Computer Algebra System
A computer algebra system (CAS) is a computer program that helps people with mathematics and algebra. It manipulates mathematical equations and expressions containing numbers and symbols called variables, which stand for known or unknown values that can be solved for, or replaced with any value. A CAS might be used for symbolic integration or differentiation (and other calculus operations), simplification of an expression (making it smaller and/or simpler), optimizing and finding the minimum and maximum values of results or variables, etc. Most have the ability to plot functions and expressions for visualization, which can be helpful and educational too.
Computer algebra systems can be special purpose, focusing on only a few types of symbolic math, to very large, general purpose programs that do almost everything (for example, the free CAS Maxima, which is the oldest CAS that is still under development). The results output by a good computer algebra system are often exact, simple, and generalized to work in all possible cases. Computer programs do have bugs, so important results should always be verified for correctness.
Modern computer algebra systems often include extensive numeric capabilities for convenience and which fit together with its symbolic abilities.
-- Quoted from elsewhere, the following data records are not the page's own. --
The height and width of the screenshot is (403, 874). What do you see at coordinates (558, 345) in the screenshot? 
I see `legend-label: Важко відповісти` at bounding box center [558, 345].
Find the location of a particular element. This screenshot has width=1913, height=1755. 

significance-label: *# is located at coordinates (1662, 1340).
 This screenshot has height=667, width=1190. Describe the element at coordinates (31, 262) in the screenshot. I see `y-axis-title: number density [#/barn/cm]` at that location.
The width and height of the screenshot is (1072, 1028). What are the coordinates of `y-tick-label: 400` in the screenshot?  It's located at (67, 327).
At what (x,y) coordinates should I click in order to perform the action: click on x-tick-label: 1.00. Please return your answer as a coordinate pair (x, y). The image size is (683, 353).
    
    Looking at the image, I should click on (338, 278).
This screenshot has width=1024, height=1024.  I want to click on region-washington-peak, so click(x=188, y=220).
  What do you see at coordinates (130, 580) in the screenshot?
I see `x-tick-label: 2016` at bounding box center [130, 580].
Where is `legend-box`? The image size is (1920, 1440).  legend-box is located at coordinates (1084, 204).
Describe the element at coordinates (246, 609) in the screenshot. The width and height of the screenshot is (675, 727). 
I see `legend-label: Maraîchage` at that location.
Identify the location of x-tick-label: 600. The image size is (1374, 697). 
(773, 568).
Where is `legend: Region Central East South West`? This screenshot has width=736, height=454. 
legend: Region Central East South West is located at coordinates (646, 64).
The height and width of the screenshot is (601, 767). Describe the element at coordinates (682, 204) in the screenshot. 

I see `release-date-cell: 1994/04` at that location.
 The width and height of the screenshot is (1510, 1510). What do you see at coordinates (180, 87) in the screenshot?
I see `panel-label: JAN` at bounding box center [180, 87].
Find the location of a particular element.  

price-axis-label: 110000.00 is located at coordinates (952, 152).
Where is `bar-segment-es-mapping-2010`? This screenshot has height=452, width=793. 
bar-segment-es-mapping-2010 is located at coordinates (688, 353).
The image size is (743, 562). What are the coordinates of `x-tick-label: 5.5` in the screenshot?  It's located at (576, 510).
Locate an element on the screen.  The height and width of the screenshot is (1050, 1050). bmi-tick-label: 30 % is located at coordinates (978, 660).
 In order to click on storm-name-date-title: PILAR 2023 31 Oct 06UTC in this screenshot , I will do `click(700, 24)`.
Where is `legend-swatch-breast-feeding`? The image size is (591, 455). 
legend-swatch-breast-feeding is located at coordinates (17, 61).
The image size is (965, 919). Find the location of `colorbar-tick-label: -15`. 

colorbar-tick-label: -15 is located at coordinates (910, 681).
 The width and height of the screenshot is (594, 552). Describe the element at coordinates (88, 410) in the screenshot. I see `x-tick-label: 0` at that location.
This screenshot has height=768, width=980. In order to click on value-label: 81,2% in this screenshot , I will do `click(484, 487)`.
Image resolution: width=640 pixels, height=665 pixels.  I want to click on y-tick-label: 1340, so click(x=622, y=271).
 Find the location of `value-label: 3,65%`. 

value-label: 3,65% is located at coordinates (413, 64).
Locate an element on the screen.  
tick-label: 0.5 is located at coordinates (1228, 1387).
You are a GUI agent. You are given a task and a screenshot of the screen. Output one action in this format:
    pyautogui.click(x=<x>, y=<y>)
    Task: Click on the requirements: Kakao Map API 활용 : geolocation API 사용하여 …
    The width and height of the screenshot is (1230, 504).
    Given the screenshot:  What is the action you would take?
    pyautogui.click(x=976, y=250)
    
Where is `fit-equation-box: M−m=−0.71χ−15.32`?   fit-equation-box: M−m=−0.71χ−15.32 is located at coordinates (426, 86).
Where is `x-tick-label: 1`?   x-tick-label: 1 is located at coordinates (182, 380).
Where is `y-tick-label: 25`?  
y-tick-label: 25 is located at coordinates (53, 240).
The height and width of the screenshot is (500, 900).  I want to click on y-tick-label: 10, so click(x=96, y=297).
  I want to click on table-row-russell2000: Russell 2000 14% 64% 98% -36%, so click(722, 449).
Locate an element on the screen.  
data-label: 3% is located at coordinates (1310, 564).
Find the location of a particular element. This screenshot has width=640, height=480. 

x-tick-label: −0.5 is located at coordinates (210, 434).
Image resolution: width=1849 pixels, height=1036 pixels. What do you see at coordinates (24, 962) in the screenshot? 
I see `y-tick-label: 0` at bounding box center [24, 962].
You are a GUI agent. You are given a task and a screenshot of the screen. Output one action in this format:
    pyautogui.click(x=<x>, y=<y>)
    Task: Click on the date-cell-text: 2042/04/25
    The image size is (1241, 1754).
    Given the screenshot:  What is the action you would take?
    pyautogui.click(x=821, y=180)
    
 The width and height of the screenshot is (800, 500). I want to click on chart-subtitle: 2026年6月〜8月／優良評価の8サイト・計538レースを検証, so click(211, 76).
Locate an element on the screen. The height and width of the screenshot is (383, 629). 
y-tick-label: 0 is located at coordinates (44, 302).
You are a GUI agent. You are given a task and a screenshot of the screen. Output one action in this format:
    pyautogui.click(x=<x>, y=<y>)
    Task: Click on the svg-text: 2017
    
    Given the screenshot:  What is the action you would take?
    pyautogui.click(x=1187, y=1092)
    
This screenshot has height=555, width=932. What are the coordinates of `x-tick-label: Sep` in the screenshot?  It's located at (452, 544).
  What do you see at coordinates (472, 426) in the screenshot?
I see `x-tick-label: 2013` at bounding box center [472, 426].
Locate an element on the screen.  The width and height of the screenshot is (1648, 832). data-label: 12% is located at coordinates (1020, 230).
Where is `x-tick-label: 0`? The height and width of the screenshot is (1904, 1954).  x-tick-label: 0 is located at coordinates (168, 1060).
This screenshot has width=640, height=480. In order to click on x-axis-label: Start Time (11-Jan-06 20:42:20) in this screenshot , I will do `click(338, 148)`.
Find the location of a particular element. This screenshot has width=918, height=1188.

Numeric domains supported typically include real, complex, interval, rational, and algebraic numbers.
Usually floating point arithmetic is available to use if desired, because the arithmetic is done by most computer hardware very quickly. The down-side of floating point arithmetic is that it is not always exact, and is mostly useless for rocket science, because of only 14 digit accuracy. Rational number arithmetic is exact if all numbers are rational. Interval arithmetic can be used to easily calculate the total possible error of an inexact arithmetic system. Complex number arithmetic is generally supported by allowing the imaginary unit (i) in expressions.